=== EXTRACTED RECORDS ===
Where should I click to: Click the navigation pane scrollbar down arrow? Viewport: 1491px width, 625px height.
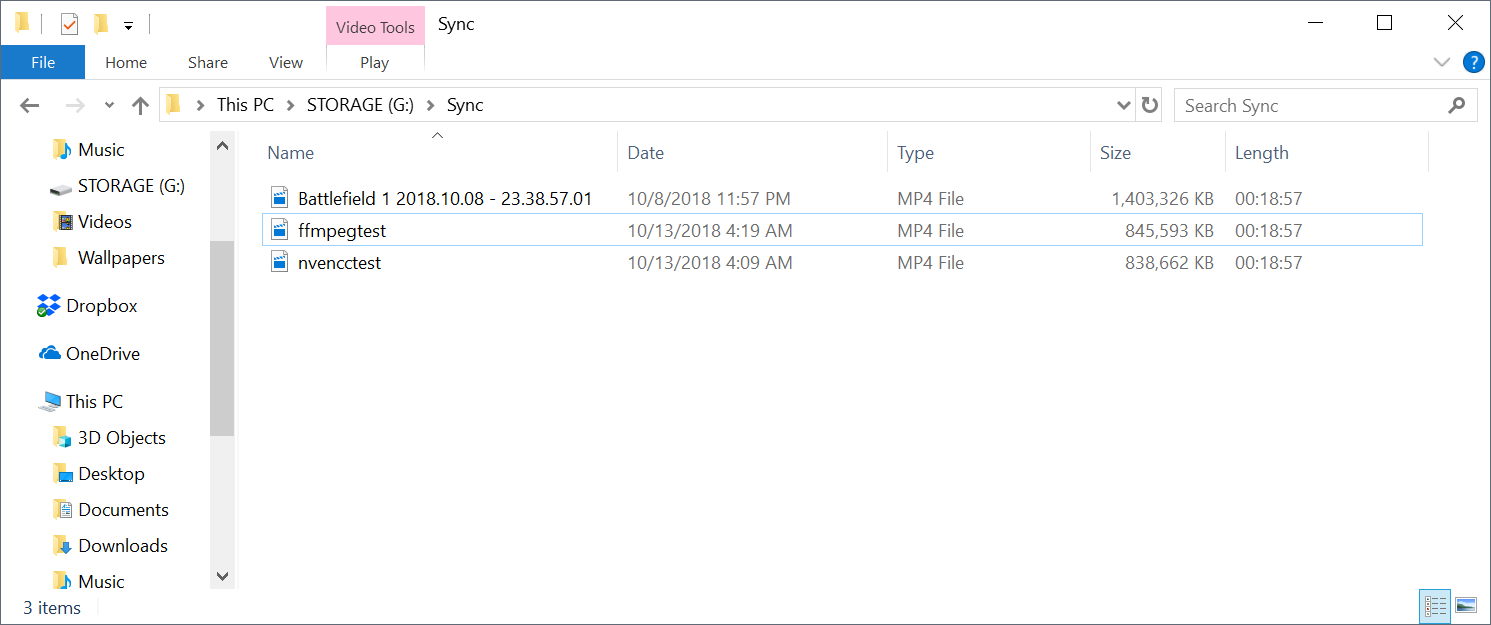[222, 577]
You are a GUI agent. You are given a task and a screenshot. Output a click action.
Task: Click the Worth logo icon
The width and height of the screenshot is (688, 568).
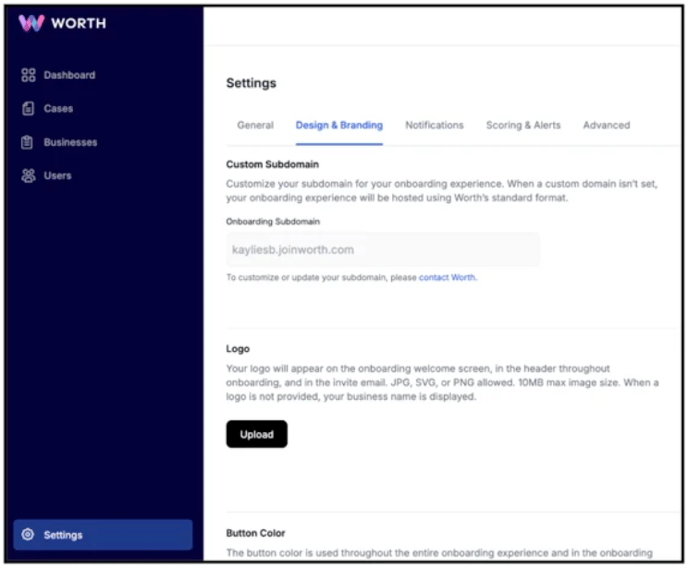click(31, 23)
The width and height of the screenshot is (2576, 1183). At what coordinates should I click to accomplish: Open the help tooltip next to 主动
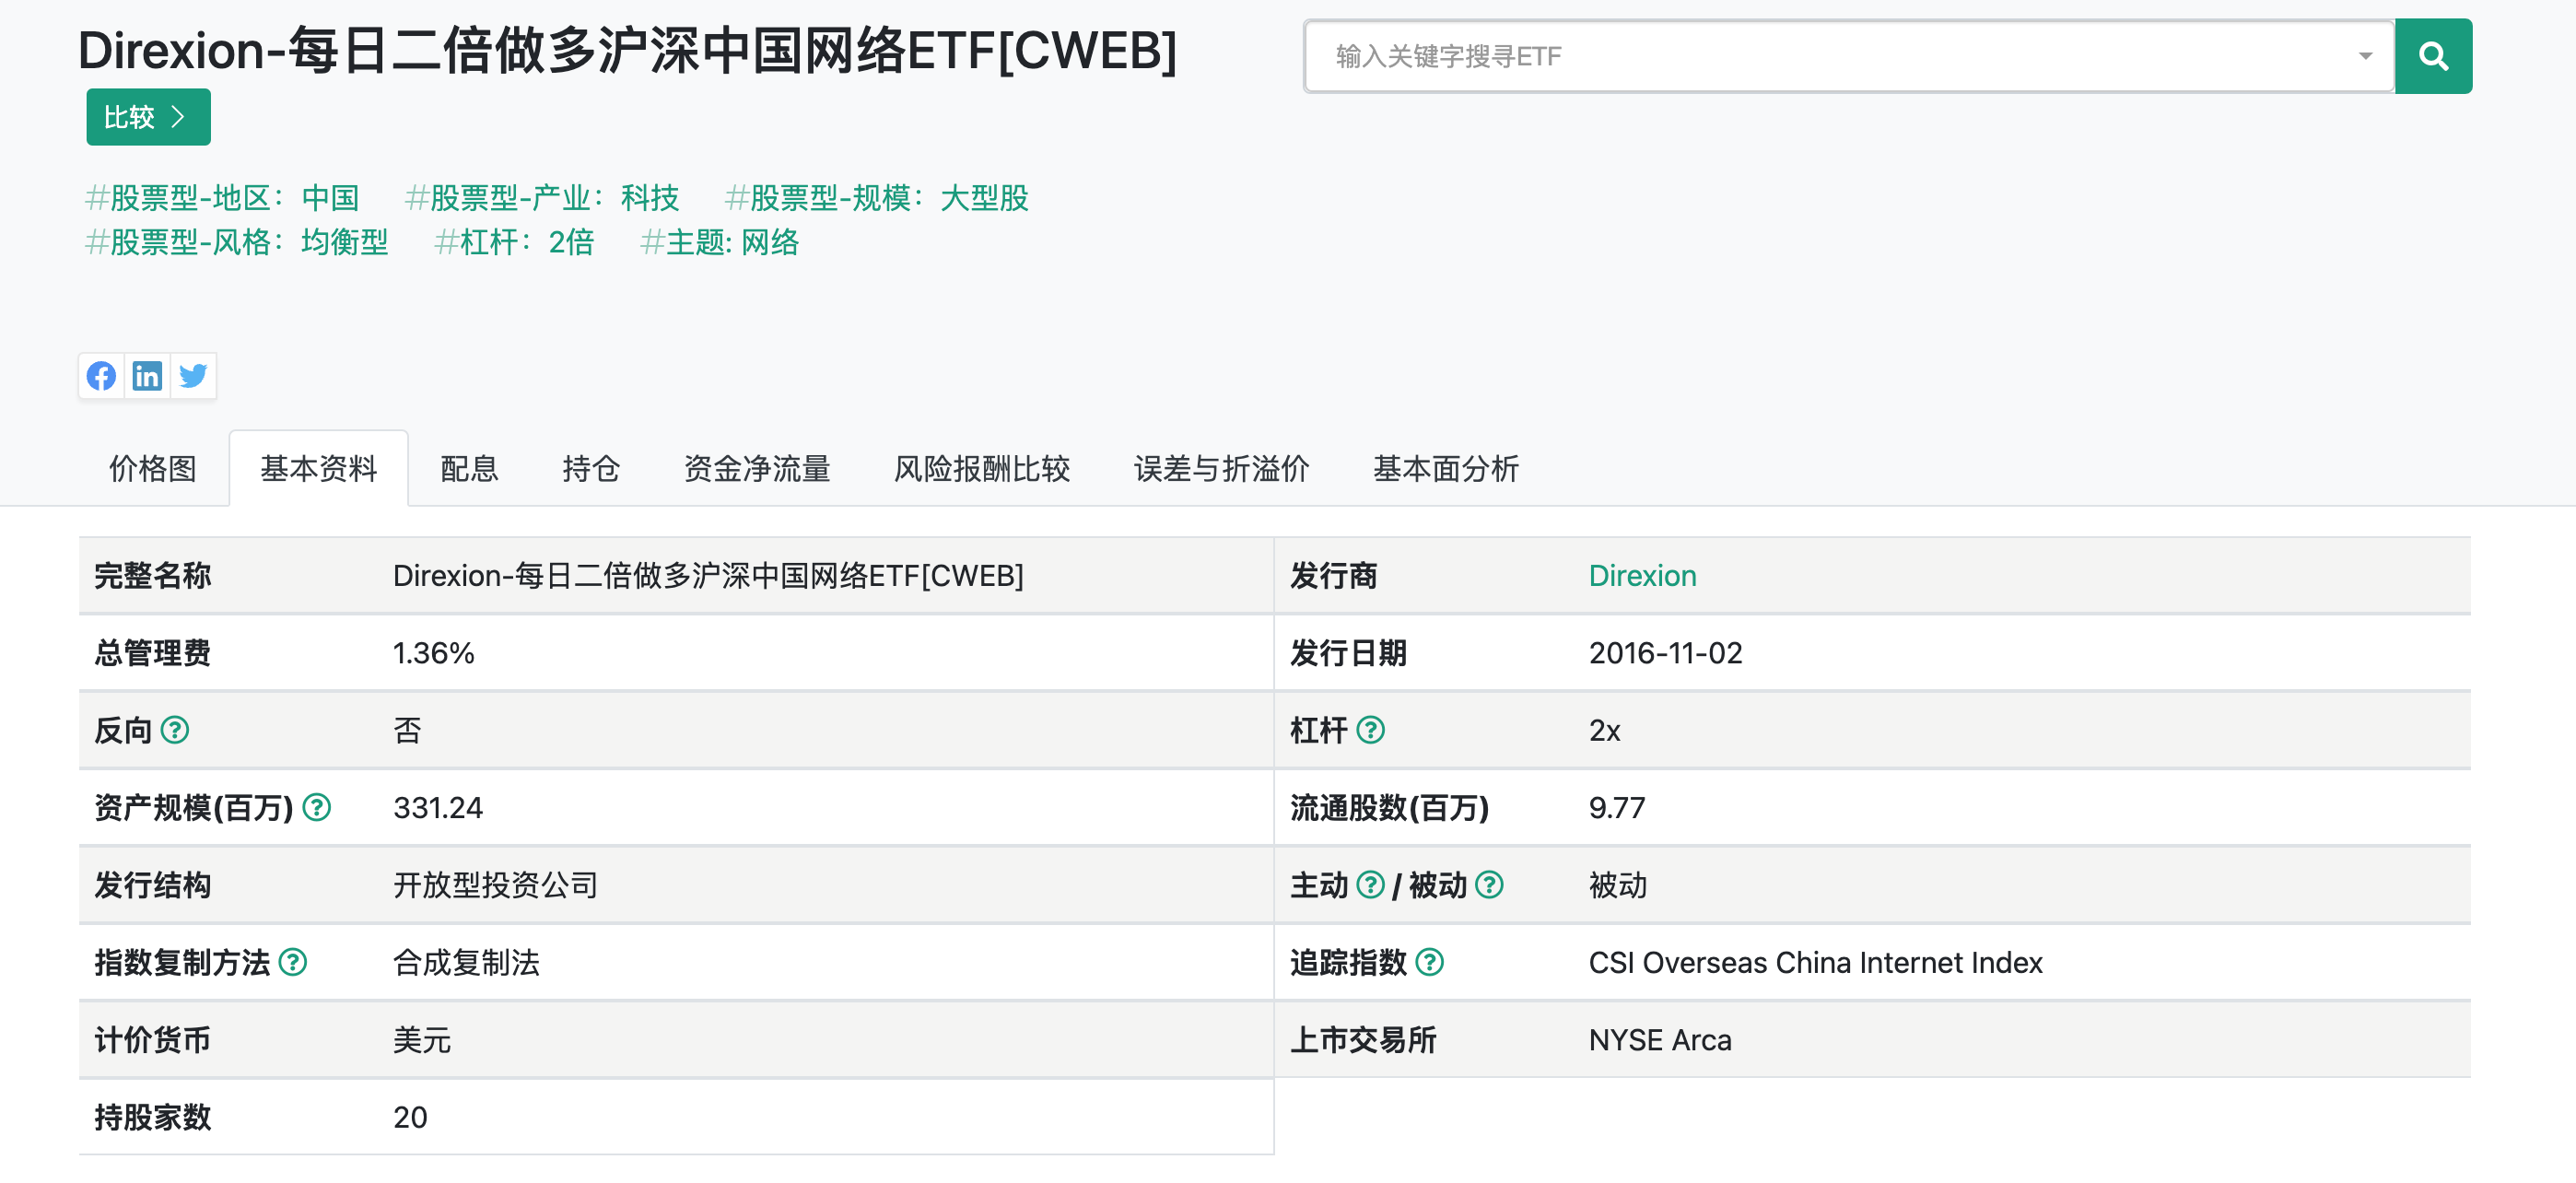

=== WHAT TO WORK ON ===
Reproduce the text of all three items above without any changes, and leave the pictures out.

=== SOLUTION TO THIS TASK ===
Where should I click to: Click the navigation pane scrollbar down arrow? Viewport: 1491px width, 625px height.
[222, 577]
You are a GUI agent. You are given a task and a screenshot. Output a click action.
Task: Click the Worth logo icon
The width and height of the screenshot is (688, 568).
click(31, 23)
The width and height of the screenshot is (2576, 1183). At what coordinates should I click to accomplish: Open the help tooltip next to 主动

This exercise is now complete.